§ What the task requires
Copy out every line of text in the entries below, word for word. Leave out the pictures.

=======

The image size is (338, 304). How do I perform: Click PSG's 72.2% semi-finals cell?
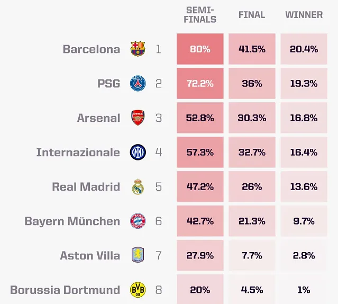(200, 83)
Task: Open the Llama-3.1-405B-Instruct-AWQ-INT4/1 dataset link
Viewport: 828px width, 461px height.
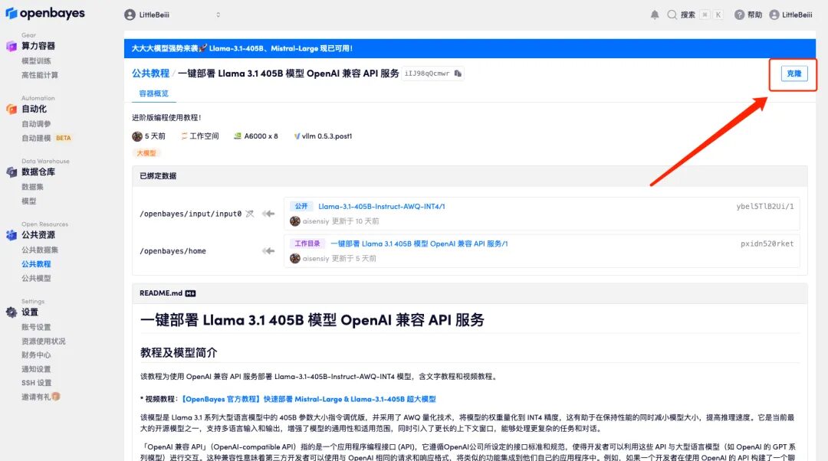Action: point(381,206)
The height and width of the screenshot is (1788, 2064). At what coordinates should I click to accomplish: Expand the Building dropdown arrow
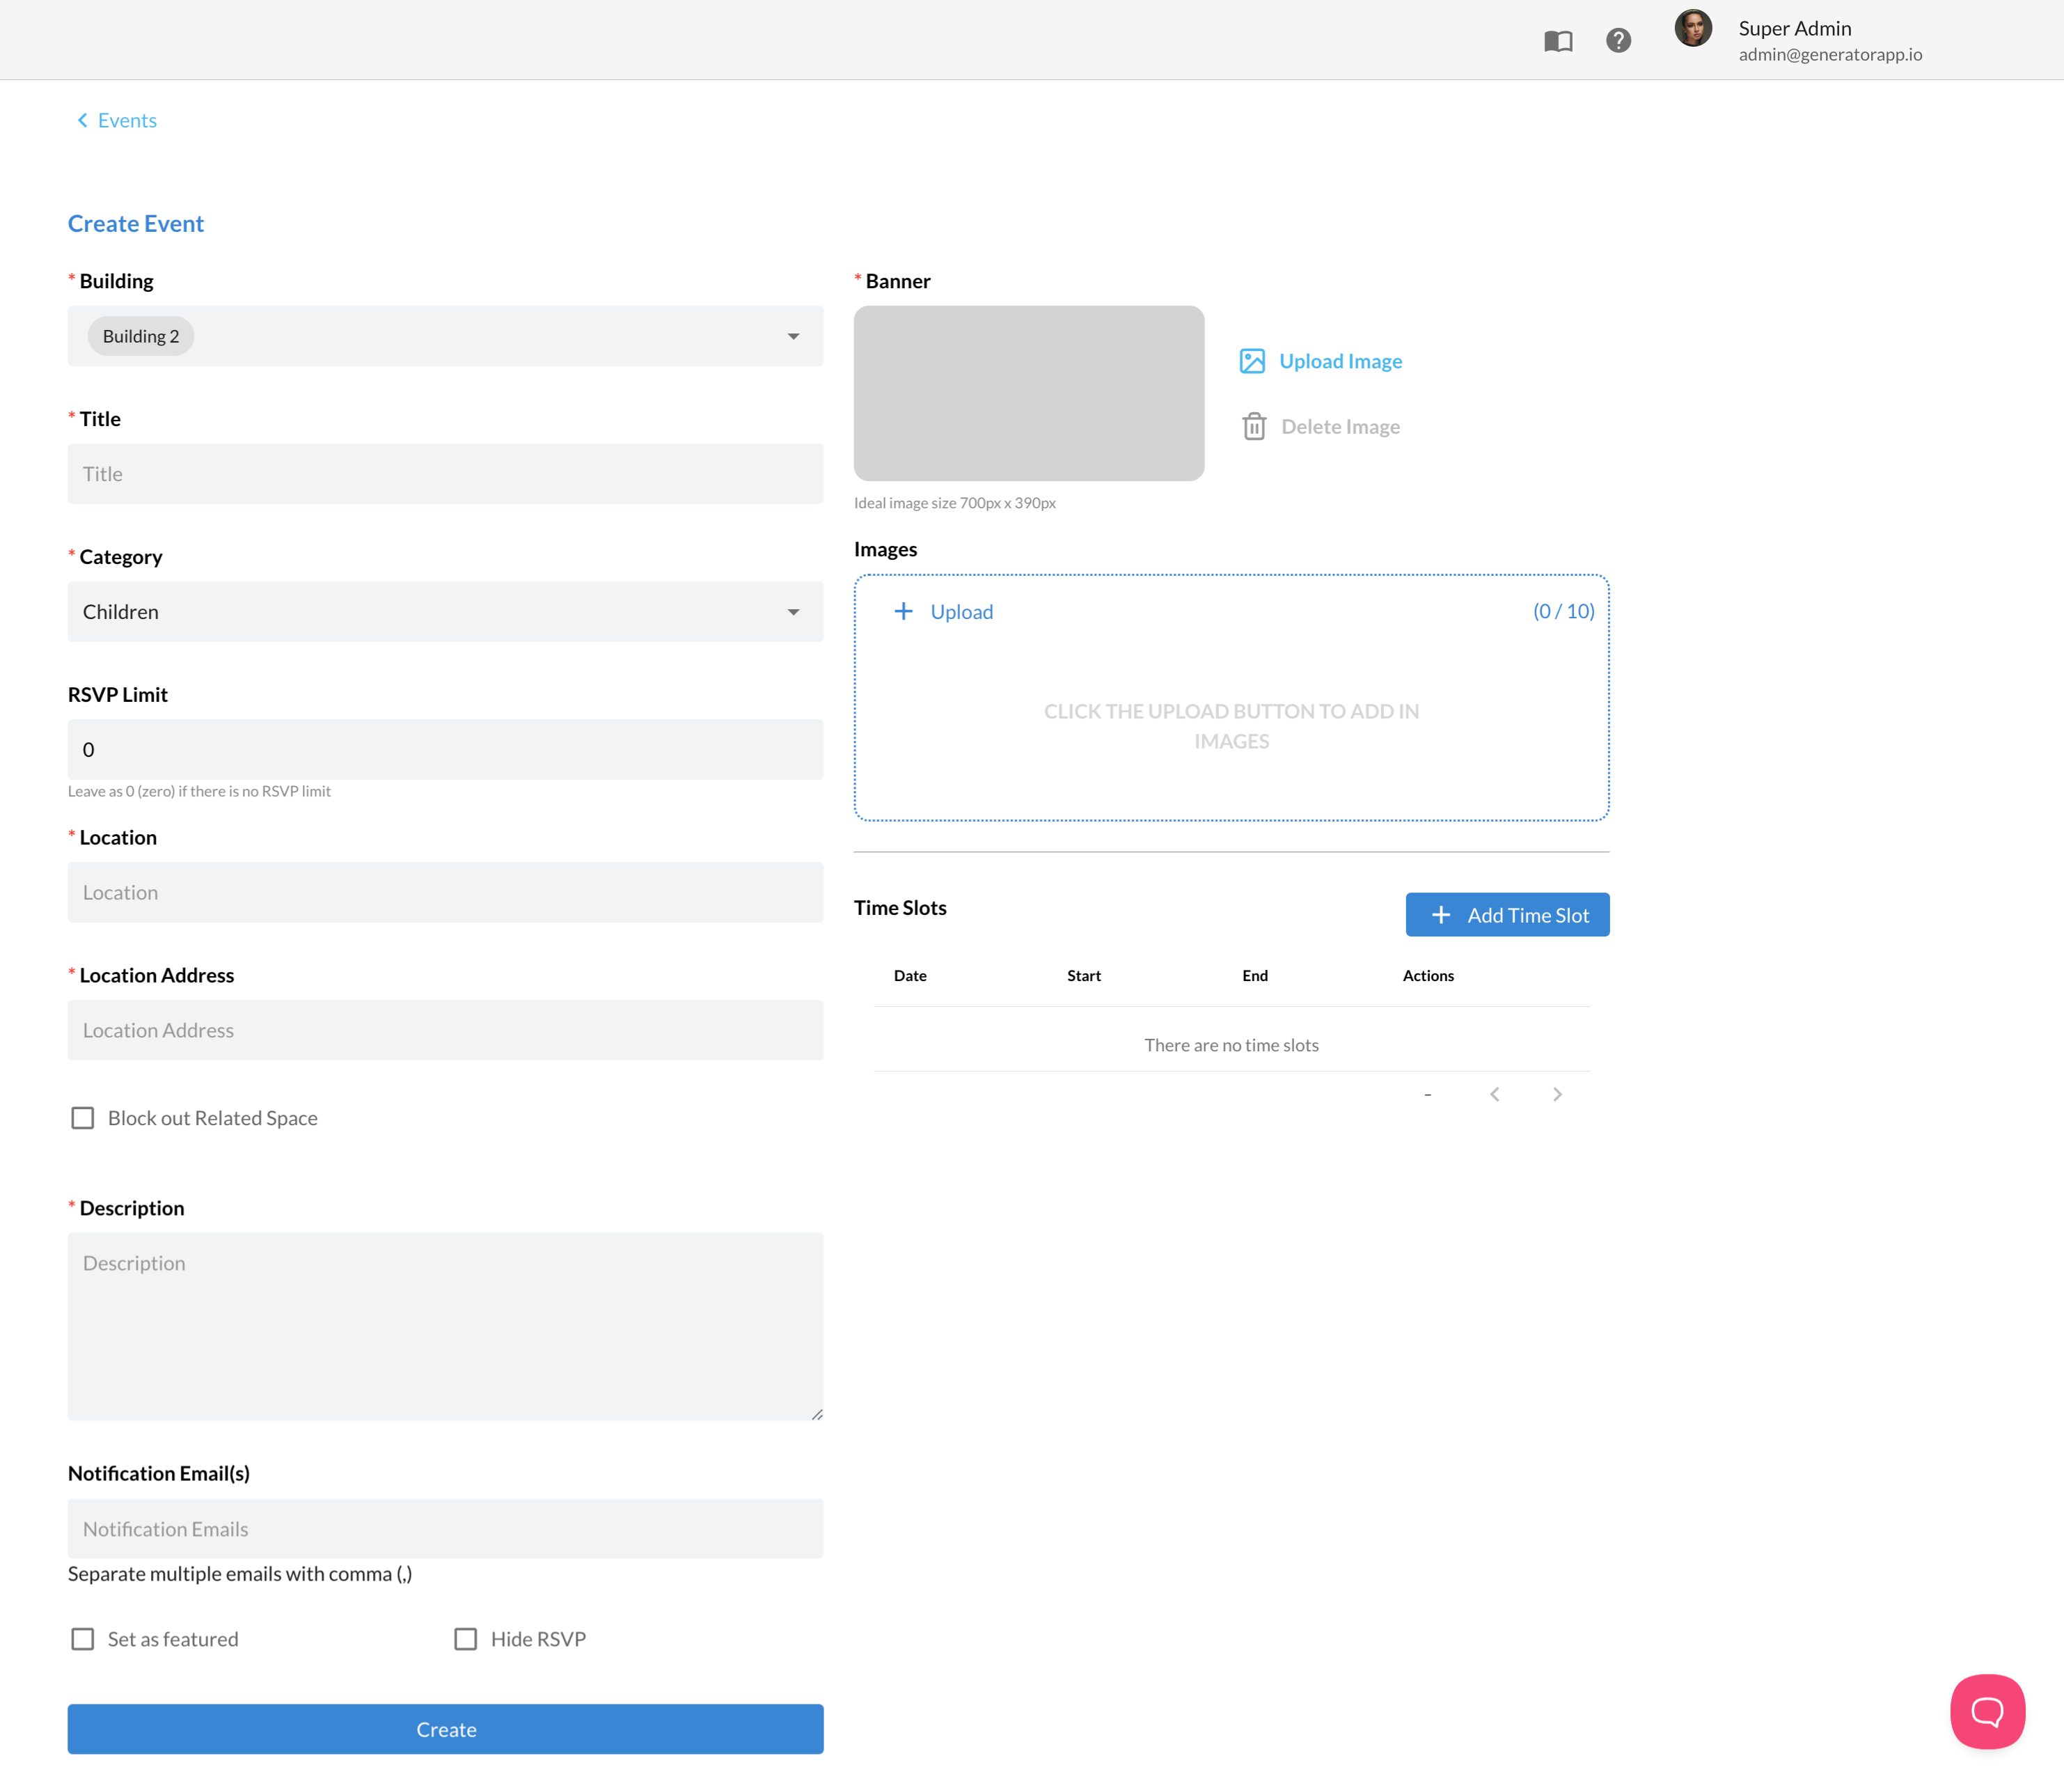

=======

§ Correct output
The image size is (338, 304). How do I perform: Click PSG's 72.2% semi-finals cell?
(200, 83)
Task: Open the Llama-3.1-405B-Instruct-AWQ-INT4/1 dataset link
Viewport: 828px width, 461px height.
Action: point(381,206)
The height and width of the screenshot is (1788, 2064). At what coordinates should I click to accomplish: Expand the Building dropdown arrow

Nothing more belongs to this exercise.